(Saved entries)
****

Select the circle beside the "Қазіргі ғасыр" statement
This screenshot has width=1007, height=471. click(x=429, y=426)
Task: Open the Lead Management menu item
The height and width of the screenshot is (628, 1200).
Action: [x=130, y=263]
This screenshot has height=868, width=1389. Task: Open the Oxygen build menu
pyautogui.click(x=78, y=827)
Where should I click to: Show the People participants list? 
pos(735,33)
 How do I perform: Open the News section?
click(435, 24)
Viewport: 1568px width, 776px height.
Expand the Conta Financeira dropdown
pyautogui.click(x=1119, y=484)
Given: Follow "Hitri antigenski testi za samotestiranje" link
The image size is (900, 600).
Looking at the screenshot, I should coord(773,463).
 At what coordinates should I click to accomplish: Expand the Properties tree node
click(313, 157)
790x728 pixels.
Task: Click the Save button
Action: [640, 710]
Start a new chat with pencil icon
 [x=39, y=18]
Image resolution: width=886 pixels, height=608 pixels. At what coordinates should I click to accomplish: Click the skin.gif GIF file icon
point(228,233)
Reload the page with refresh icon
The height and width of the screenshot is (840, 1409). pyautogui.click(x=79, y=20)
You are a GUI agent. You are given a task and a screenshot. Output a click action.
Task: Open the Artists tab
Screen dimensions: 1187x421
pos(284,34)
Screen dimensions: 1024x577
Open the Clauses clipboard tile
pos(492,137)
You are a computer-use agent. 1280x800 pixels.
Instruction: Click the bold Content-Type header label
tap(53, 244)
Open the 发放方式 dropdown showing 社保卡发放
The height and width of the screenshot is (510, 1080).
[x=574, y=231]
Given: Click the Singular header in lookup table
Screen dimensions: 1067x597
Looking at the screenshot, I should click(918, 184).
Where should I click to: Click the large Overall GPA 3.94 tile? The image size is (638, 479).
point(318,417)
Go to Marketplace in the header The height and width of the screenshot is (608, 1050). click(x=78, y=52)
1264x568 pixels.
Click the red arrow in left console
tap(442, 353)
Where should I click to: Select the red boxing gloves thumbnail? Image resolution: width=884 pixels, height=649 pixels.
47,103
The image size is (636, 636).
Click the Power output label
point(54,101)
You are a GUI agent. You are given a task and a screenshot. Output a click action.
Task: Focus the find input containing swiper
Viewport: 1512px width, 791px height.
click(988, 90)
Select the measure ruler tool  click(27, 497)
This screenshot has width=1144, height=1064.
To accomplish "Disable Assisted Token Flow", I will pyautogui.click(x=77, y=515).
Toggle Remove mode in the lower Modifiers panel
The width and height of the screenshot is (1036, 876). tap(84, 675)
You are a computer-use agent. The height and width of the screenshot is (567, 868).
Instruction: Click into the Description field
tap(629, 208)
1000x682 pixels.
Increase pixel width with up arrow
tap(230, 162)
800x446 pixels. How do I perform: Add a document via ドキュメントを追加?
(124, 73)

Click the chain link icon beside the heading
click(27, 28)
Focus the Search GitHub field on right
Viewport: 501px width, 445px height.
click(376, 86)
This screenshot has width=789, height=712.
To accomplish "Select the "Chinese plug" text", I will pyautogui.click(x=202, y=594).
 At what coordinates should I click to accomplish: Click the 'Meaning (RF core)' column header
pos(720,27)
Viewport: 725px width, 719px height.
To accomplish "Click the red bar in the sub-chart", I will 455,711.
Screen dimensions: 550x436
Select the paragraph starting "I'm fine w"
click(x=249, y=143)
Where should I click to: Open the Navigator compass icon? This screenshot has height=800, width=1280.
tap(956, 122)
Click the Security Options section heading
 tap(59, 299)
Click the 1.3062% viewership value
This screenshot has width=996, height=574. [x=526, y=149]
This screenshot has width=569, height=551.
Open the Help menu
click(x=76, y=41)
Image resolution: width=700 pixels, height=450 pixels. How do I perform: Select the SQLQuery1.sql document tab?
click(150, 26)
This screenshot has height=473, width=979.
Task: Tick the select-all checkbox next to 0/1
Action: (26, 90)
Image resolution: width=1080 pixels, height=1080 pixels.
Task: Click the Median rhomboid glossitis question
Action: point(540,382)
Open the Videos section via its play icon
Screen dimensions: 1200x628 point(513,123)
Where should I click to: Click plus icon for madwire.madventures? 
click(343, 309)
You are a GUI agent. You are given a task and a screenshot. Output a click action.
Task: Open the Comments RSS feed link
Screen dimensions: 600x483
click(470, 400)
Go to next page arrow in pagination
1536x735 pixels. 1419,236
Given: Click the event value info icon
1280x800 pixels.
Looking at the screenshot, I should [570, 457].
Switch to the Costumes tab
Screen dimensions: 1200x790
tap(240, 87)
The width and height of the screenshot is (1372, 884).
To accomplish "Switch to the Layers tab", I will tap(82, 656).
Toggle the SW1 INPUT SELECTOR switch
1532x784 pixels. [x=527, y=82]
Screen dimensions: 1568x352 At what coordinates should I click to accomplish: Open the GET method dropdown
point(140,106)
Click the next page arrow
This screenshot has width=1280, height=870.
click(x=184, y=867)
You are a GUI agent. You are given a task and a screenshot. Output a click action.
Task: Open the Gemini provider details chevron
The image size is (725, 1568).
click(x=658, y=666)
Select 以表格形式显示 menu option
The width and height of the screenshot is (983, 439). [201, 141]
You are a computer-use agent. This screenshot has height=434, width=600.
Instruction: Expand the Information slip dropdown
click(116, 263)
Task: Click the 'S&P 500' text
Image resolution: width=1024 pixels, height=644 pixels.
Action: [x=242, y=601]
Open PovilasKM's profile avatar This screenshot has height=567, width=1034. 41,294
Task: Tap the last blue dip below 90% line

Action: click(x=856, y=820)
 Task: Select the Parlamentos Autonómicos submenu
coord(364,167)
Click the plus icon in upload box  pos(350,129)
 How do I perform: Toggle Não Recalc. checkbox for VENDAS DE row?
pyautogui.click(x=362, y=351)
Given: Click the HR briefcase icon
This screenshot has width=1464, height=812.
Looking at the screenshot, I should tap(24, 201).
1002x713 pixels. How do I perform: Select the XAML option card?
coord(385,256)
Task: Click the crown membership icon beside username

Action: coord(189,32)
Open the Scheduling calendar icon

****

- Task to complete
Reproduce only those lines of the entries above that run from the line with "Task: Click the crown" to the final line.

- Output below
Task: Click the crown membership icon beside username

Action: coord(189,32)
Open the Scheduling calendar icon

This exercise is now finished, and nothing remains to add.